Task to complete: Extract every line of text from the records below word for word, leaving out the pictures.

Dataset:

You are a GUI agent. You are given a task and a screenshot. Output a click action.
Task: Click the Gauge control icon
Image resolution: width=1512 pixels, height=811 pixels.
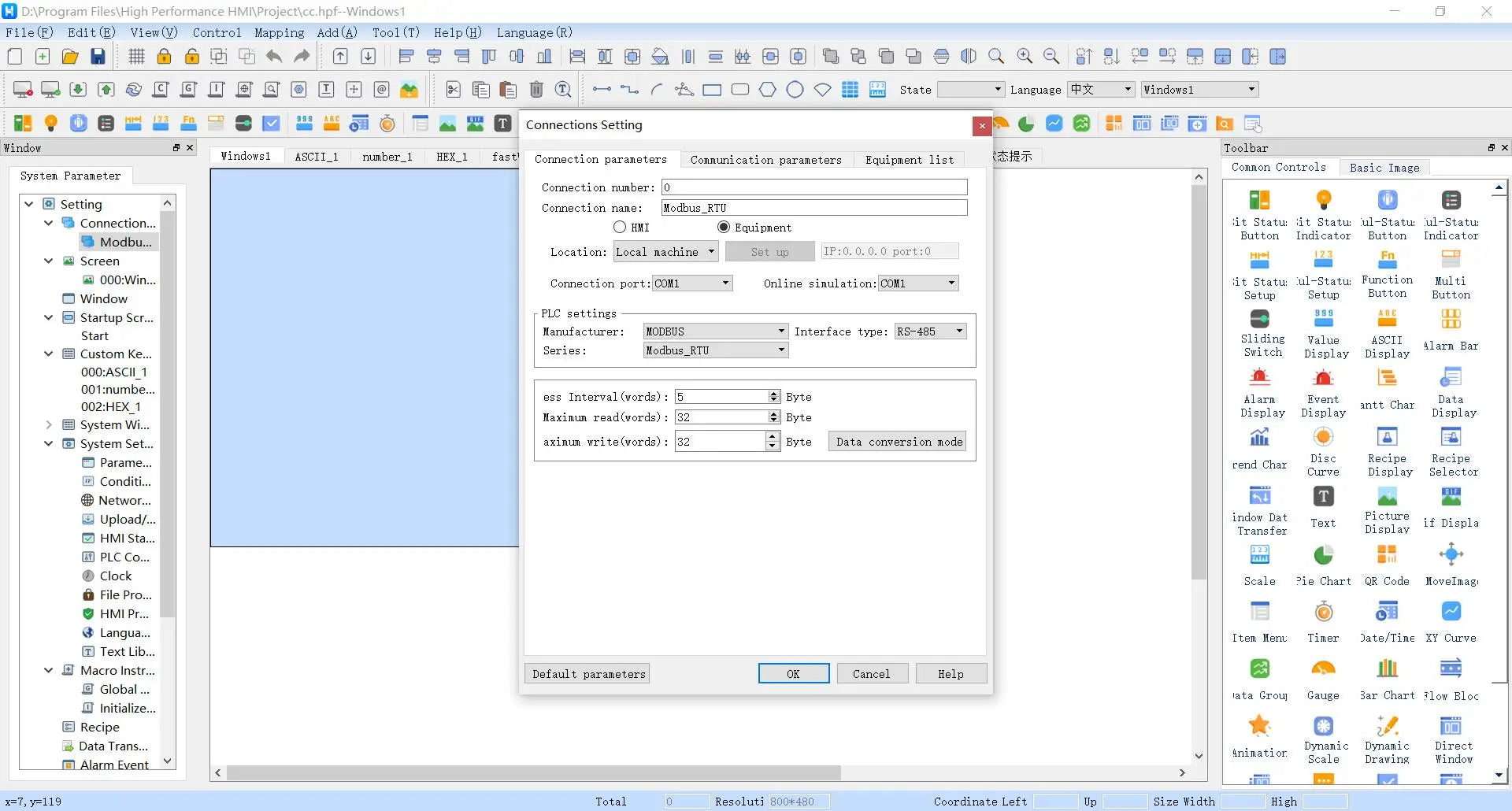point(1323,669)
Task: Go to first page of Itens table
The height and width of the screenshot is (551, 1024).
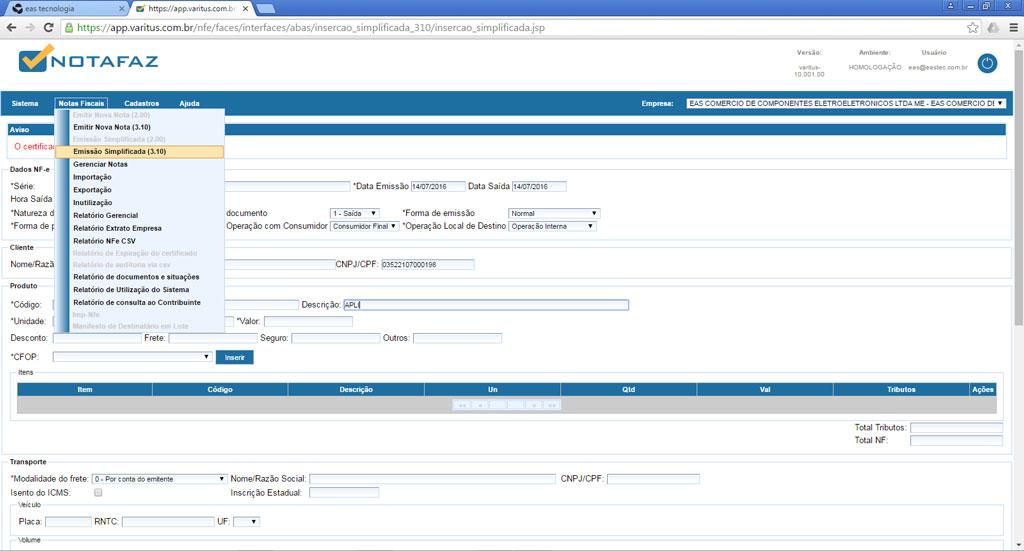Action: click(x=462, y=405)
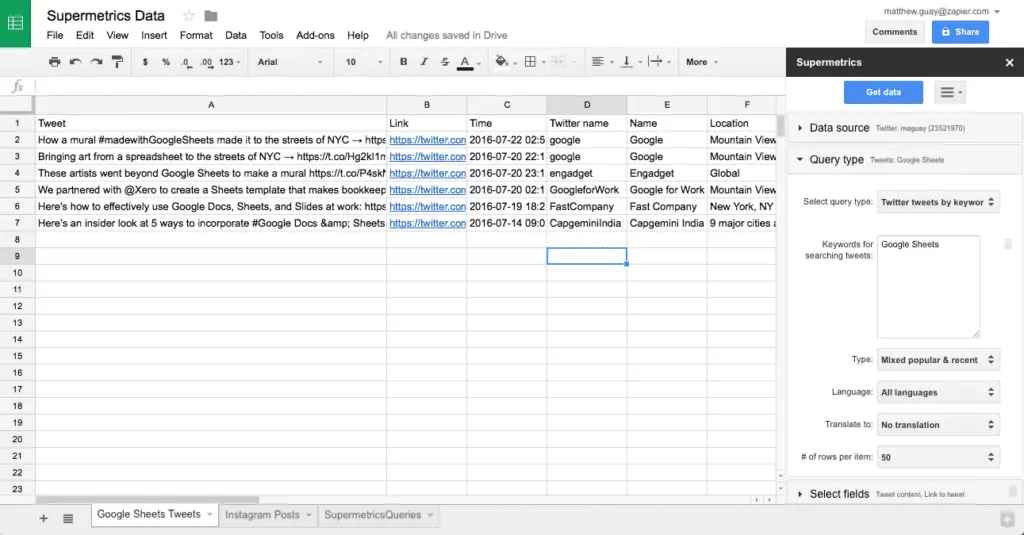Click the blue Get data button
Screen dimensions: 1024x535
pos(883,92)
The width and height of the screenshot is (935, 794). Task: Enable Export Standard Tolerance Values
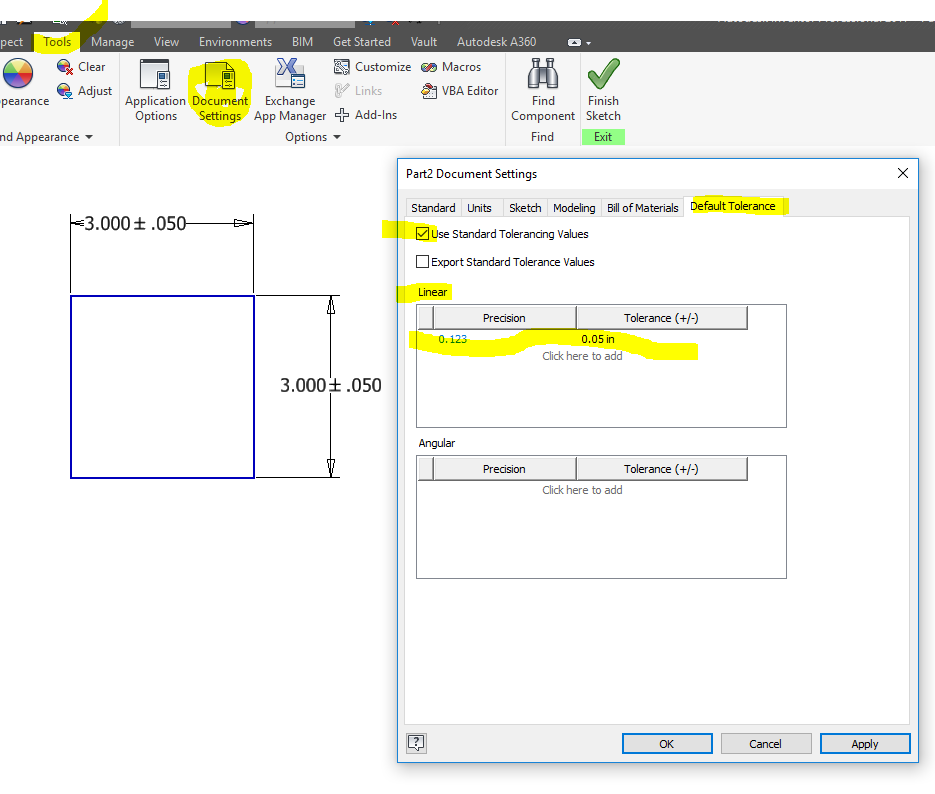click(x=423, y=261)
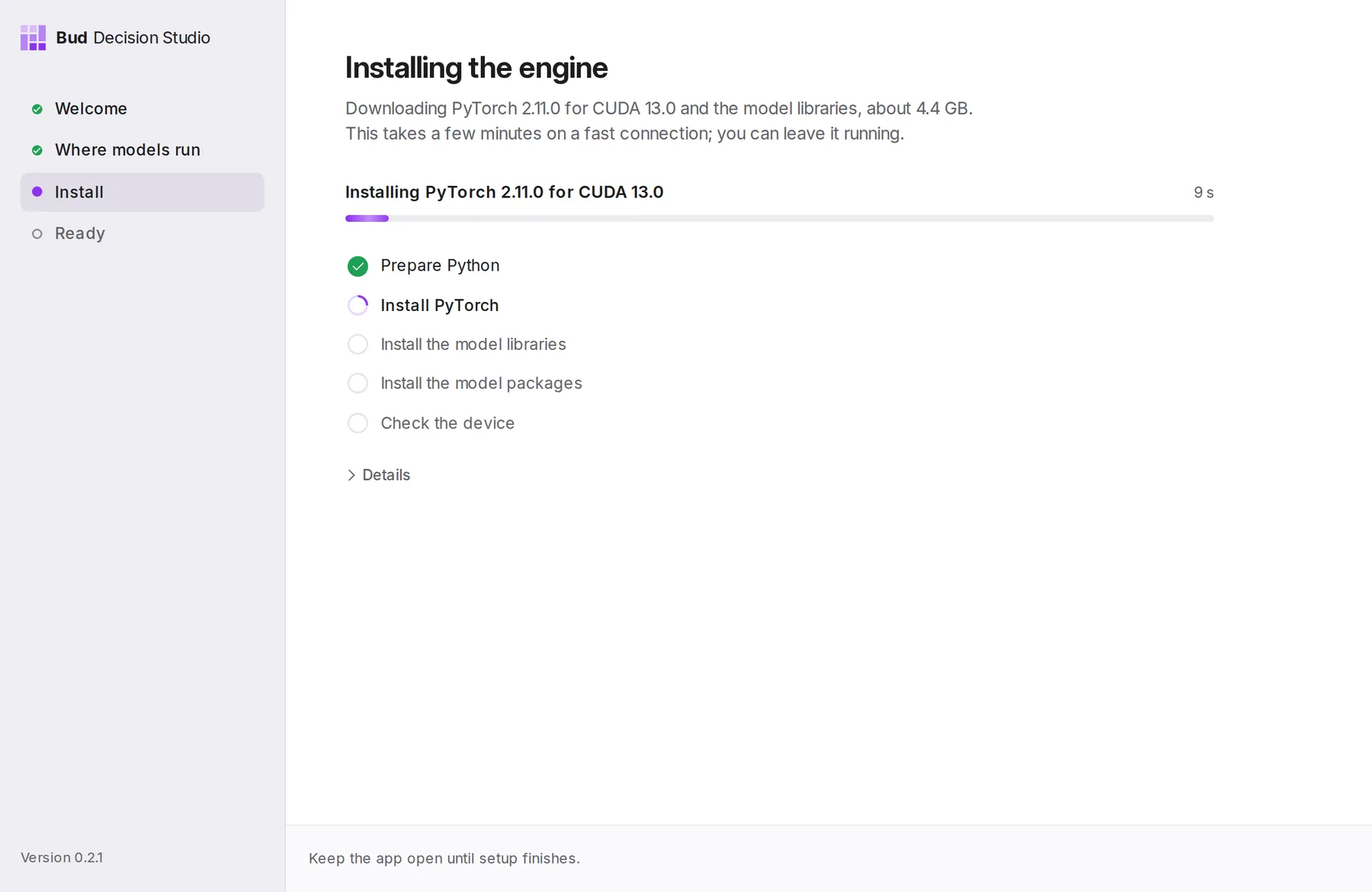Image resolution: width=1372 pixels, height=892 pixels.
Task: Click the empty circle for Check the device
Action: click(357, 423)
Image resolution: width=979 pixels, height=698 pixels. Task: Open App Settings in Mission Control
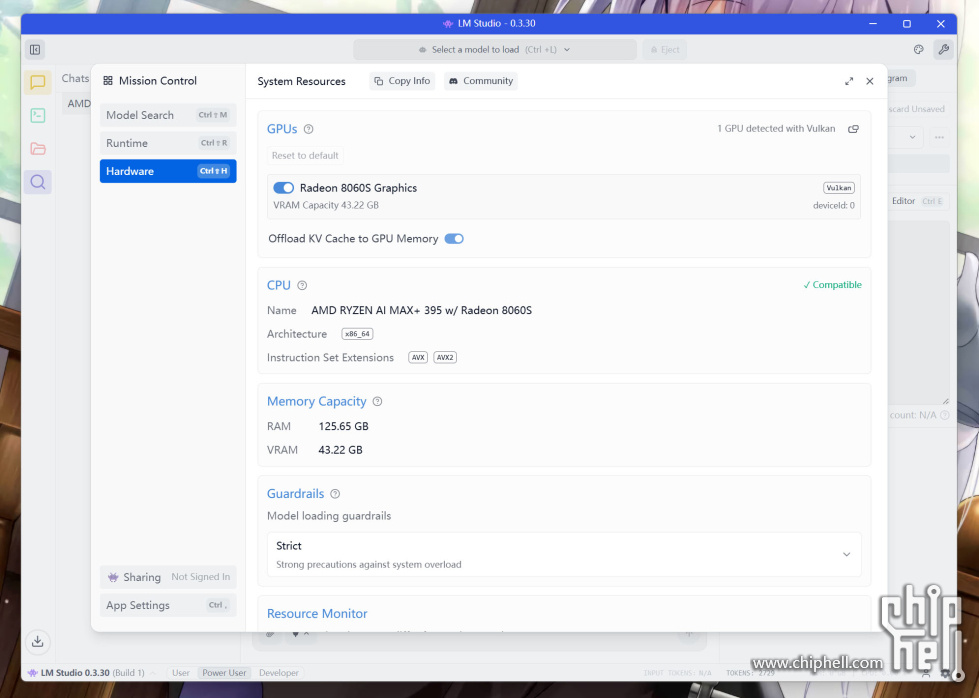(x=167, y=605)
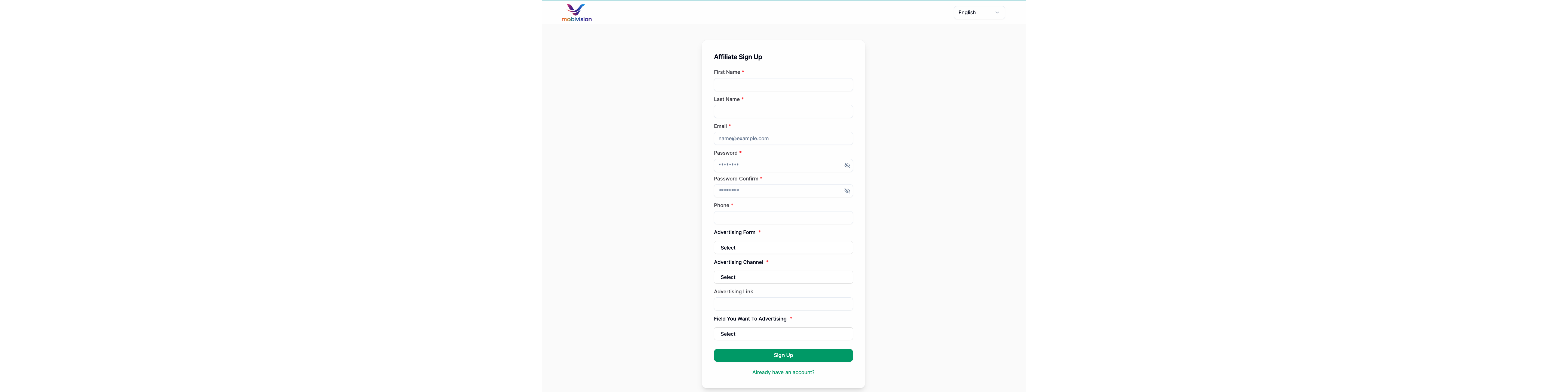The image size is (1568, 392).
Task: Select the Email field with name@example.com placeholder
Action: point(783,139)
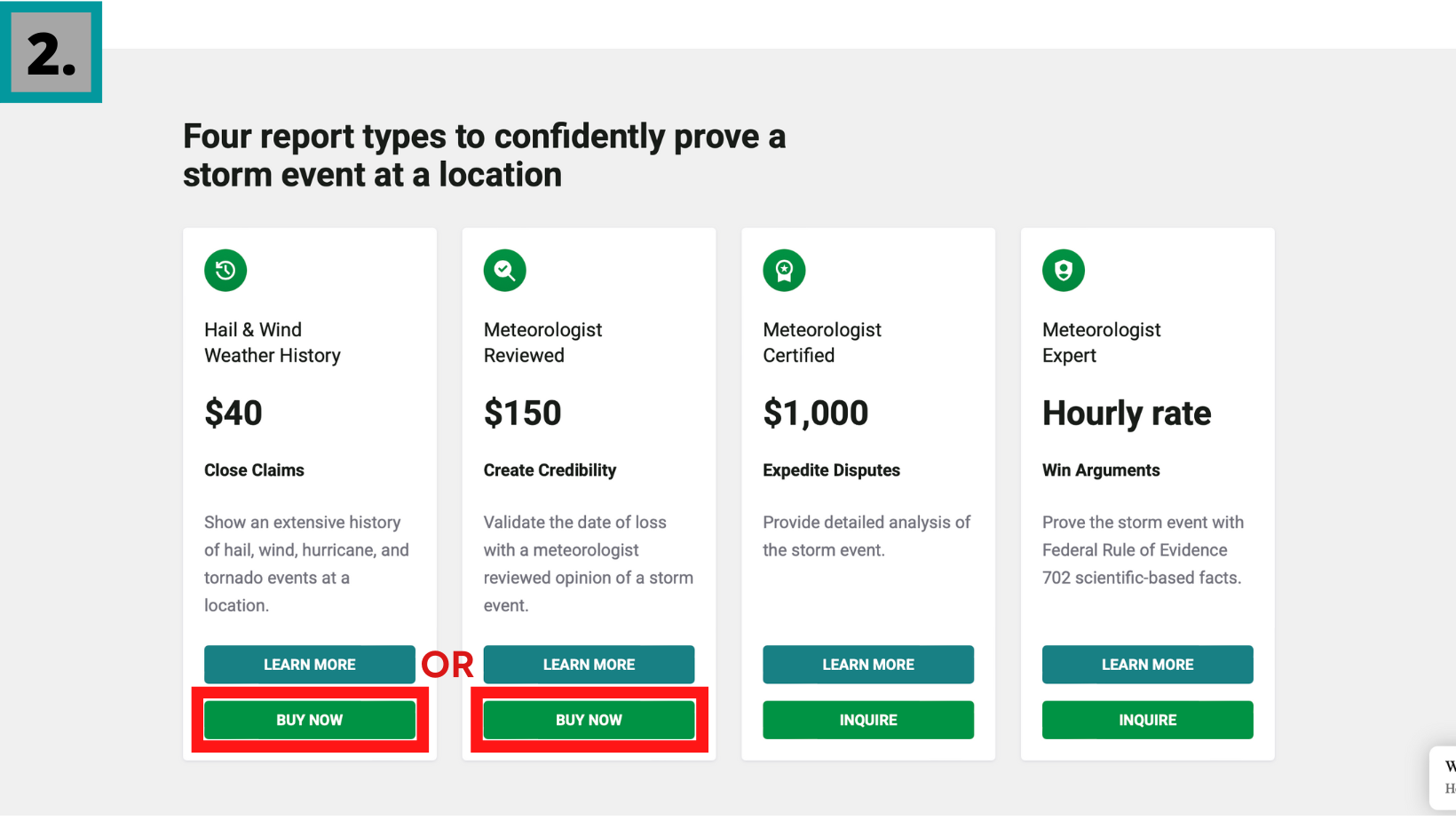Open Learn More for Hail & Wind
The width and height of the screenshot is (1456, 820).
click(x=310, y=665)
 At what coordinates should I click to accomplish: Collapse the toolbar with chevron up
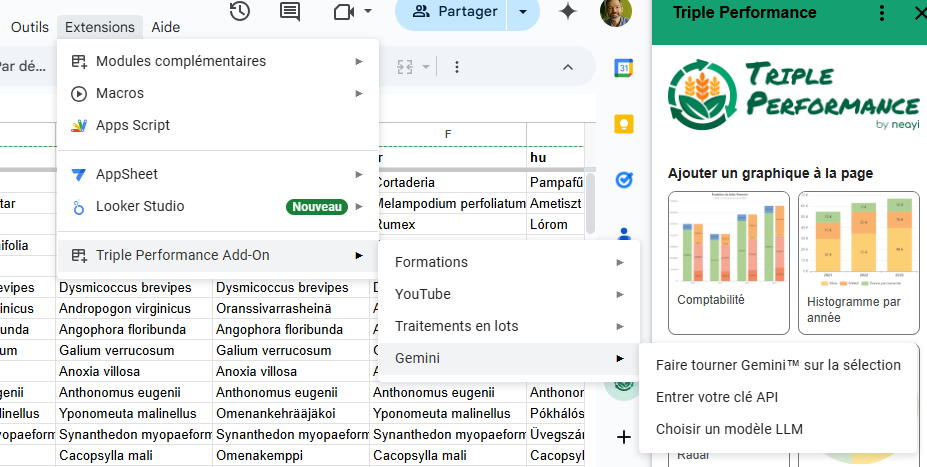pyautogui.click(x=567, y=67)
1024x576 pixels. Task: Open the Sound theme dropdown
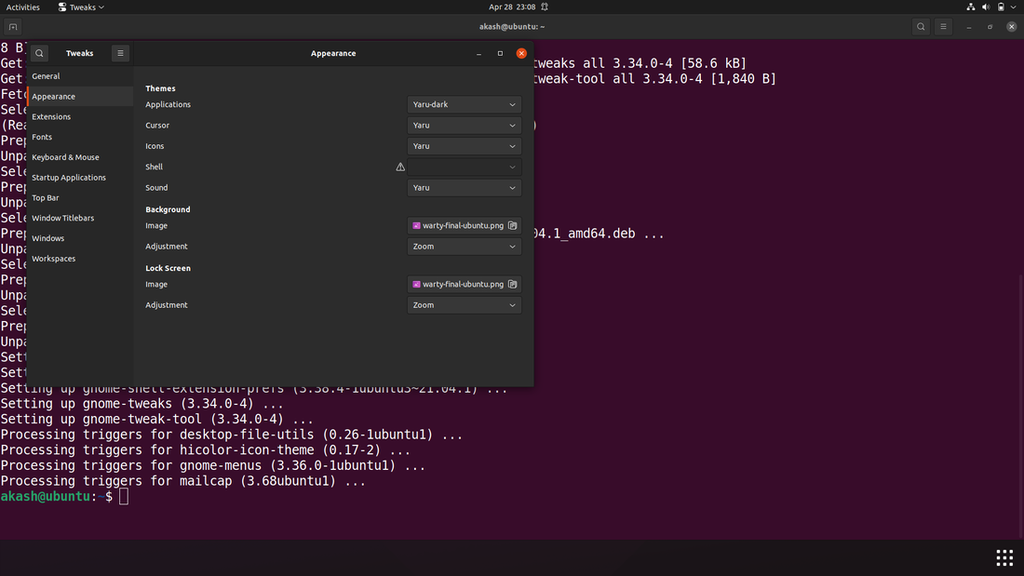click(x=463, y=188)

Result for this exercise:
You are a GUI agent. You are given a task and a screenshot. Output a click action.
Task: Click the Gauge control icon
Image resolution: width=1512 pixels, height=811 pixels.
point(1323,669)
Task: Go to first page of Itens table
The height and width of the screenshot is (551, 1024).
Action: click(x=462, y=405)
Click the blue Get data button
Screen dimensions: 1024x535
pos(883,92)
The width and height of the screenshot is (935, 794). Task: Enable Export Standard Tolerance Values
click(x=423, y=261)
Image resolution: width=1372 pixels, height=892 pixels.
Task: Click the empty circle for Check the device
Action: click(357, 423)
Image resolution: width=979 pixels, height=698 pixels. Task: Open App Settings in Mission Control
(x=167, y=605)
The image size is (1568, 392).
Task: Select the Email field with name@example.com placeholder
Action: point(783,139)
Open Learn More for Hail & Wind
The width and height of the screenshot is (1456, 820).
click(x=310, y=665)
 At what coordinates should I click to accomplish: Collapse the toolbar with chevron up
pyautogui.click(x=567, y=67)
1024x576 pixels. Task: Open the Sound theme dropdown
click(x=463, y=188)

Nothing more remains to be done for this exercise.